Introduced in GitLab 13.2.

Each Sidekiq worker, controller action, or (eventually) API endpoint must declare a feature_category attribute. This attribute maps each of these to a feature category. This is done for error budgeting, alert routing, and team attribution.

The list of feature categories can be found in the file config/feature_categories.yml. This file is generated from the stages.yml data file used in the GitLab Handbook and other GitLab resources.

Updating config/feature_categories.yml

Occasionally new features will be added to GitLab stages, groups, and product categories. When this occurs, you can automatically update config/feature_categories.yml by running scripts/update-feature-categories. This script will fetch and parse stages.yml and generate a new version of the file, which needs to be committed to the repository.

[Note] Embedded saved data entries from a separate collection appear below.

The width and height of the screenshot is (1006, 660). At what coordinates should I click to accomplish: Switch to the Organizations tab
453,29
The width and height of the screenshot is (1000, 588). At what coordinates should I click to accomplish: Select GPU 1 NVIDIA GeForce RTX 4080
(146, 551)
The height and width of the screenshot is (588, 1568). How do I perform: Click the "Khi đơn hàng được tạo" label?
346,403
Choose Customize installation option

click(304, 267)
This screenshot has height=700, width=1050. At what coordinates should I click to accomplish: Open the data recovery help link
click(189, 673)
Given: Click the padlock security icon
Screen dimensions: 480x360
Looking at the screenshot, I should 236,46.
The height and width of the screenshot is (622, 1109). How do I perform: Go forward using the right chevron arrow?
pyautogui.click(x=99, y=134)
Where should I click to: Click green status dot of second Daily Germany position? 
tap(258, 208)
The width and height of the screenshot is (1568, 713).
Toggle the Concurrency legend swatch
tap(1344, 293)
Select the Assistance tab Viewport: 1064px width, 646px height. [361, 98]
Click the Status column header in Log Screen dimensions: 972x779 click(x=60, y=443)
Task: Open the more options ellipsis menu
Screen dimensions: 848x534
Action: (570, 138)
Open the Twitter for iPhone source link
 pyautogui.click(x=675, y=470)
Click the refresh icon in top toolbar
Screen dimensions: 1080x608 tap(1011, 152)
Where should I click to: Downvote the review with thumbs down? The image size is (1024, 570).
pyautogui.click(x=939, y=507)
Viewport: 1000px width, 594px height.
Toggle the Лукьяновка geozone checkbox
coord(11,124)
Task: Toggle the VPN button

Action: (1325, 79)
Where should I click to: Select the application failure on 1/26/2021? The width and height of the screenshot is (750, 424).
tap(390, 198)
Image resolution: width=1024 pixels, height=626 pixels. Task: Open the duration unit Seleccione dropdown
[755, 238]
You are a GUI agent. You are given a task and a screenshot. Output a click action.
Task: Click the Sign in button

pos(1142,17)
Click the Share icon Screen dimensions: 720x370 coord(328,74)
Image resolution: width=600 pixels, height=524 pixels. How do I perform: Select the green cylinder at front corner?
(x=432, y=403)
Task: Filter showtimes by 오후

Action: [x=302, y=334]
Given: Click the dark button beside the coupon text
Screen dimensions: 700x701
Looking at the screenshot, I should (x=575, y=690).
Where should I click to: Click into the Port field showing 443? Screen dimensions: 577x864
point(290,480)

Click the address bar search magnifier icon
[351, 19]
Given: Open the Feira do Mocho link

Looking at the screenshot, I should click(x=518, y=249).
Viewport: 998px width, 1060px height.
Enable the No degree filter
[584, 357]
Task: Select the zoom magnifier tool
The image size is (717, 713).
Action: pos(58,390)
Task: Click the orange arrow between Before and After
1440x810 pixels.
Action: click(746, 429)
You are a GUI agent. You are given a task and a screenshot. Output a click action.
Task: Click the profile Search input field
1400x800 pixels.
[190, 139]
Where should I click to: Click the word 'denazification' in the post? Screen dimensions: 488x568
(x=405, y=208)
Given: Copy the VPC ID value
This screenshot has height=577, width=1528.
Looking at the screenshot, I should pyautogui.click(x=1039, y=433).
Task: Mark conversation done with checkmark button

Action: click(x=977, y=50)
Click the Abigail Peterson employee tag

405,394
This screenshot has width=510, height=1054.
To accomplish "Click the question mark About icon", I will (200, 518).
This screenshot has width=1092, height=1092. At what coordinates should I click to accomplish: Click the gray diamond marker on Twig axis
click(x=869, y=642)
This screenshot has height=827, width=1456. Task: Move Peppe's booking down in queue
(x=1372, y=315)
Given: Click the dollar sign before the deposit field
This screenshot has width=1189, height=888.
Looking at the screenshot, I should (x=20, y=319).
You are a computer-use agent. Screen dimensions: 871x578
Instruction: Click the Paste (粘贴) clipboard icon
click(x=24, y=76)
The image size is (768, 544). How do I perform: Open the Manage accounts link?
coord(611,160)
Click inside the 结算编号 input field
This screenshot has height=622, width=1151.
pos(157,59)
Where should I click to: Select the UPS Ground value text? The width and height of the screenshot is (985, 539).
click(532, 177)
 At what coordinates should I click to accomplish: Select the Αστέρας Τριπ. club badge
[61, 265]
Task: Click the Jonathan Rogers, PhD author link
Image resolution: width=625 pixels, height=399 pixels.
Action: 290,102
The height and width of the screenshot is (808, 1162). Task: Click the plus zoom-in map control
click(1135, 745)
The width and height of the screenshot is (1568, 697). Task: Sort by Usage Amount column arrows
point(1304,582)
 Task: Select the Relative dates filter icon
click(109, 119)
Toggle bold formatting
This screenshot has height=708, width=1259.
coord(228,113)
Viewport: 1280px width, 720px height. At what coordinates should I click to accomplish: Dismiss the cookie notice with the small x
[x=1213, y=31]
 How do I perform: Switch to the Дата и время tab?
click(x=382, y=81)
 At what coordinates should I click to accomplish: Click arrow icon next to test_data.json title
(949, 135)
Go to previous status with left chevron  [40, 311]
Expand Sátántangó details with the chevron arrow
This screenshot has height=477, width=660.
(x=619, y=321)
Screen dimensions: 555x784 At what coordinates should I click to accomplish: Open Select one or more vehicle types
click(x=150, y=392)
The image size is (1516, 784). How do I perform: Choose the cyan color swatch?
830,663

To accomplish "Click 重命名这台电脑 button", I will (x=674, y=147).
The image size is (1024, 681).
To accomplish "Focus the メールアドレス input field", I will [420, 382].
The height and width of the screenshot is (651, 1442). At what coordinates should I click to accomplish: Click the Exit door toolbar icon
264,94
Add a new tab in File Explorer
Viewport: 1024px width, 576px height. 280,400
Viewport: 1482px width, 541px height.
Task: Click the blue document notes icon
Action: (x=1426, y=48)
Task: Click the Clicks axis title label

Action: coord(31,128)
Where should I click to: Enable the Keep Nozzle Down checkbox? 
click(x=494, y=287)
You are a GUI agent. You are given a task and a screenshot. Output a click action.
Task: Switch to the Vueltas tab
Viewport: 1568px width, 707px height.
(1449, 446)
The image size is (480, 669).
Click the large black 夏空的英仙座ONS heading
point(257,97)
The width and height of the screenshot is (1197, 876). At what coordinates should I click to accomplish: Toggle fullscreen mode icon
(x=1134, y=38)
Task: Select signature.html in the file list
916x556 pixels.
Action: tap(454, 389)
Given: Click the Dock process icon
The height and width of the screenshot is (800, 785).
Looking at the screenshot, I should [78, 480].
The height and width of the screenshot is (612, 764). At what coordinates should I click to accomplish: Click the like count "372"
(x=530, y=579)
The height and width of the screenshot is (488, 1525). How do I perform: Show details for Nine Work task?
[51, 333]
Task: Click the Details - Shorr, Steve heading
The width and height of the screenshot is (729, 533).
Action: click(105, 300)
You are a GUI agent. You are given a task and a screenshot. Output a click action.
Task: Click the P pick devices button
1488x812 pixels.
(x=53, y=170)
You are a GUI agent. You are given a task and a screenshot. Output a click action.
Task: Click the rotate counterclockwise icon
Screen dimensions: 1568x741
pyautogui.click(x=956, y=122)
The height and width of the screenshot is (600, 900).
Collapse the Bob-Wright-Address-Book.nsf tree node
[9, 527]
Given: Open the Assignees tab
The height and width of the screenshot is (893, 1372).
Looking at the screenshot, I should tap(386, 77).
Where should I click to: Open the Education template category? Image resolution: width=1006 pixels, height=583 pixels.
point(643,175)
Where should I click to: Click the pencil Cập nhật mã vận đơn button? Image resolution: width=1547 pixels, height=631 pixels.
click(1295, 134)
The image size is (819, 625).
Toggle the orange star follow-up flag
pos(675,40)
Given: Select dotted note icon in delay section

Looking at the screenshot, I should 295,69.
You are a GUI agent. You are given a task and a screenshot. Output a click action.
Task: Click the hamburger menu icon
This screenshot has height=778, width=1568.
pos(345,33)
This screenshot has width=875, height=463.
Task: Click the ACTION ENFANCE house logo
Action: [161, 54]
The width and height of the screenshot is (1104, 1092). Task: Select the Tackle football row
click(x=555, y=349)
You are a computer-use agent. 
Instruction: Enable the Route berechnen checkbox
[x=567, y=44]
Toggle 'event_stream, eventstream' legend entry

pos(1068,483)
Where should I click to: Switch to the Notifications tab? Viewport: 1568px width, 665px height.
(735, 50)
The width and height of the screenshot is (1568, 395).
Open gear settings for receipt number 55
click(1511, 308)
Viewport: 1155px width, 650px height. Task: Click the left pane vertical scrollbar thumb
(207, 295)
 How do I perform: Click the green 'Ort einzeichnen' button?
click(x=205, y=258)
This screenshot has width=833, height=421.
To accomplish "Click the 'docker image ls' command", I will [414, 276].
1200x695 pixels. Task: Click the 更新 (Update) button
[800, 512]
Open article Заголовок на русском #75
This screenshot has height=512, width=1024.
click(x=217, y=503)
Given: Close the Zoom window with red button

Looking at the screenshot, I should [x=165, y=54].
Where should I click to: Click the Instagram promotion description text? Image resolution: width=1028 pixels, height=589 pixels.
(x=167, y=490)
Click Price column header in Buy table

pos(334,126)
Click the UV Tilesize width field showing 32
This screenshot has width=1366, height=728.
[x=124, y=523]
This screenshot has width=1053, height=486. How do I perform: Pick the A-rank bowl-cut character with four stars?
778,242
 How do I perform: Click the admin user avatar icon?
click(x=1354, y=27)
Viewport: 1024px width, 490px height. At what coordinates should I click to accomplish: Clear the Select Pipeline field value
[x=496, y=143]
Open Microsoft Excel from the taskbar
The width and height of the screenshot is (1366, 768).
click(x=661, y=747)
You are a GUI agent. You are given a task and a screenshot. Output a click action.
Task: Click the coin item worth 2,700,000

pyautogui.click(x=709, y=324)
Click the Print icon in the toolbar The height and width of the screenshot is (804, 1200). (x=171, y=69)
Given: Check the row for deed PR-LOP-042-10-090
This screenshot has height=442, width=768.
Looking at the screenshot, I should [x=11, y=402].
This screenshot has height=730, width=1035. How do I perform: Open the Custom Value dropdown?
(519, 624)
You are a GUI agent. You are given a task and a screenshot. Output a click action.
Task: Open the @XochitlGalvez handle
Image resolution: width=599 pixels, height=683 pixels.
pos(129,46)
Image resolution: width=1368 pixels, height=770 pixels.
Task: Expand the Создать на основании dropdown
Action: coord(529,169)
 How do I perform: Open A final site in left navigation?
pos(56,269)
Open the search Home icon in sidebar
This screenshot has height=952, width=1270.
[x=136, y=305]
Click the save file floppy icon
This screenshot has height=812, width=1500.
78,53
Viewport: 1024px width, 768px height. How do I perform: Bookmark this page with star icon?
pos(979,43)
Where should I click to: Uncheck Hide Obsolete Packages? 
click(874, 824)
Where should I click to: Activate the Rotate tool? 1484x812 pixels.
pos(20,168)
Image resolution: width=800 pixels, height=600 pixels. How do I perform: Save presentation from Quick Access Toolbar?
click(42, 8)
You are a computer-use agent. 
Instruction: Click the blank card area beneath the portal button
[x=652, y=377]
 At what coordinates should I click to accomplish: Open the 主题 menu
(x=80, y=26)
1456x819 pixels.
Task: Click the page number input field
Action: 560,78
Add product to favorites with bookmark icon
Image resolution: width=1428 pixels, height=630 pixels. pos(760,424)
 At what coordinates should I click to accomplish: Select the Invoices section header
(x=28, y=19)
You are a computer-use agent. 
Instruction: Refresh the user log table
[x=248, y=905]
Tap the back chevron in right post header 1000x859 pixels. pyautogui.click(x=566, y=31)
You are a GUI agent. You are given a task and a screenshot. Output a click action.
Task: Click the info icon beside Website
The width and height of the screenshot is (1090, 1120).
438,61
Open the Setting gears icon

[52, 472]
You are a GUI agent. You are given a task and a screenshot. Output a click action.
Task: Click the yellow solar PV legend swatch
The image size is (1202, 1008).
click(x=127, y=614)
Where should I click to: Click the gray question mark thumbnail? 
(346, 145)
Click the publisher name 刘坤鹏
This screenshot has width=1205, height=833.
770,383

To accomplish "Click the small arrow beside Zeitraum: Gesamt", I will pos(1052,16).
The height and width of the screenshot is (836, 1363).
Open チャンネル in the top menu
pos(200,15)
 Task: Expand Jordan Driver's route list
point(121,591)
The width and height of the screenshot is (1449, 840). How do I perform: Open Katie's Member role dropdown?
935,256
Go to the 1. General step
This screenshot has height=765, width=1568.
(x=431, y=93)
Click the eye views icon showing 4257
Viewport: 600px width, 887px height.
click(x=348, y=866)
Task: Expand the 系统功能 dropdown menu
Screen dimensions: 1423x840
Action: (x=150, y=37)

The Scalability team currently maintains the feature_categories.yml file. They will automatically be notified on Slack when the file becomes outdated.

Sidekiq workers

The declaration uses the feature_category class method, as shown below.

class SomeScheduledTaskWorker
  include ApplicationWorker

  # Declares that this worker is part of the
  # `continuous_integration` feature category
  feature_category :continuous_integration

  # ...
end

The feature categories specified using feature_category should be defined in config/feature_categories.yml. If not, the specs will fail.

Excluding Sidekiq workers from feature categorization

A few Sidekiq workers, that are used across all features, cannot be mapped to a single category. These should be declared as such using the feature_category_not_owned! declaration, as shown below:

class SomeCrossCuttingConcernWorker
  include ApplicationWorker

  # Declares that this worker does not map to a feature category
  feature_category_not_owned!

  # ...
end

Rails controllers

Specifying feature categories on controller actions can be done using the feature_category class method.

A feature category can be specified on an entire controller using:

class Boards::ListsController < ApplicationController
  feature_category :kanban_boards
end

The feature category can be limited to a list of actions using the second argument:

class DashboardController < ApplicationController
  feature_category :issue_tracking, [:issues, :issues_calendar]
  feature_category :code_review, [:merge_requests]
end

These forms cannot be mixed: if a controller has more than one category, every single action must be listed.

Excluding controller actions from feature categorization

In the rare case an action cannot be tied to a feature category this can be done using the not_owned feature category.

class Admin::LogsController < ApplicationController
  feature_category :not_owned
end

Ensuring feature categories are valid

The spec/controllers/every_controller_spec.rb will iterate over all defined routes, and check the controller to see if a category is assigned to all actions.

The spec also validates if the used feature categories are known. And if the actions used in configuration still exist as routes.